§ Work to be completed: Produce a copy of every line in the records that holds the string "Pipe".

§ Excerpted data:
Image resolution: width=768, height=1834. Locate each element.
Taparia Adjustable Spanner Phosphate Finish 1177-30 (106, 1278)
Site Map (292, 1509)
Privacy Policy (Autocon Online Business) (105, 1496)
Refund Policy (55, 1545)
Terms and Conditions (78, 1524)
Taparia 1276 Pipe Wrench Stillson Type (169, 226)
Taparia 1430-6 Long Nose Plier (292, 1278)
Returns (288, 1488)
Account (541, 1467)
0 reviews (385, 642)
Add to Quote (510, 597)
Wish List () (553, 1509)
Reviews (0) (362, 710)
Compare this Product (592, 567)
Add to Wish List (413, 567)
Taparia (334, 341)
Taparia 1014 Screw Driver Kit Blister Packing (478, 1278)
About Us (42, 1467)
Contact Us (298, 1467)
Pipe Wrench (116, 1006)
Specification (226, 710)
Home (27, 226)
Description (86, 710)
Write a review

§ Task answer:
Taparia 1276 Pipe Wrench Stillson Type (169, 226)
Pipe Wrench (116, 1006)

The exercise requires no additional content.